Dragon Boat Racing gains popularity in Austin

This weekend the 21st Annual Dragon Boat Festival and Races kicked off at Lady Bird Lake. The ancient sport has gained popularity around the world and in Central Texas. 

Their paddles slice through the water in perfect rhythm, all 20 of them, guided by a mesmerizing drumbeat and a legendary creature soaring from the bow of their vessel.

"There are a lot of traditions around why and how it started. The stories we are told is that dignitaries raced across the river to save a general," said C.J. Wainwright. 

Wainwright has been competing for eight years in dragon boat racing. She's part of a local team, called the Austin Coolers dragon boat racing team. 

"It's great it brings everyone together.  You have to work as a team or you won't win so it's really more about community spirit," said Wainwright. 

Dragon boat racing has grown from its origins in ancient China, and is now an international sport all over the world. The activity has gained popularity over the years, particularly in Central Texas.

"It's that team building aspect of it the comradery between all the team mates and even between teams we have a really good relationship with all the teams in Texas it brings people together," said Sheena Chang.

Chang started dragon boating in college and coaches the Austin Coolers. She said the sport isn't an upper body workout. 

"Surprisingly, it's more of a core workout and leg. If you pull with your arms you will tire easily," said Chang. 

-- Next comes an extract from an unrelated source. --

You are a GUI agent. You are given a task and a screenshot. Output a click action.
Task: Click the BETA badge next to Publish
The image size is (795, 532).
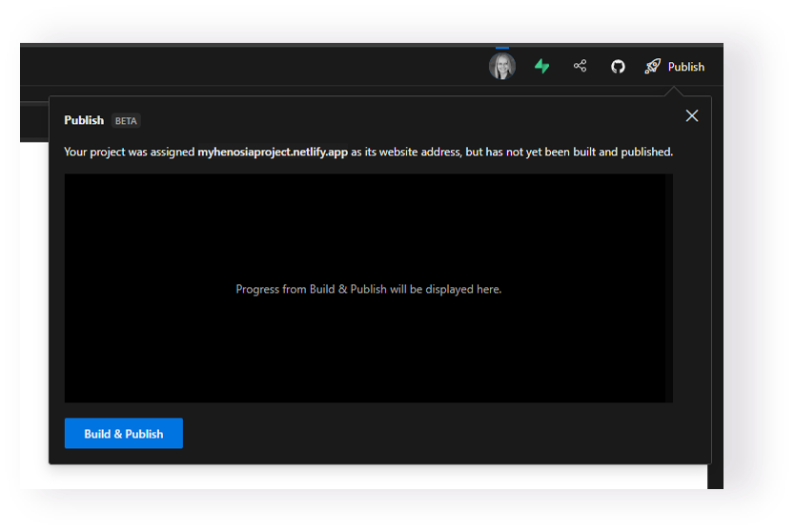(126, 121)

On Sunday, seven teams gathered at Lady Bird Lake to race. 

Teams from Houston, Dallas and Arizona were among the many that went head to head. Even though they were all looking to win, the Dallas United Pink were truly racing for something much bigger than a trophy and bragging rights.

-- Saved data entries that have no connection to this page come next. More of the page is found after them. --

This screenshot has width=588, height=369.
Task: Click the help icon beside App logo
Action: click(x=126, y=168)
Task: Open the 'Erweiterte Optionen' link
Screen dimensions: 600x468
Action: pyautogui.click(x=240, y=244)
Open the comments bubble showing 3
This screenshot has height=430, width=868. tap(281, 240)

They're a team of cancer survivors. Martha Wolf started dragon boat racing four years ago after being diagnosed with breast cancer. 

"I was looking for an opportunity to exercise my upper movement since we are very limited after our lymph nodes are removed. We're very limited in upper movement," said Wolf. 

She says the sport combines strength, teamwork and even a bit of spirituality.

"I got a sport group on the water that didn't talk about cancer didn't pity anybody I just wanted to go out there and be myself again," said Wolf. 

Today, Wolf is going strong and attributes much of her healing to the sport along with being out in the water. 

"Releasing the dragon releasing myself out there, it's just about being out there with my cancer sisters," said Wolf.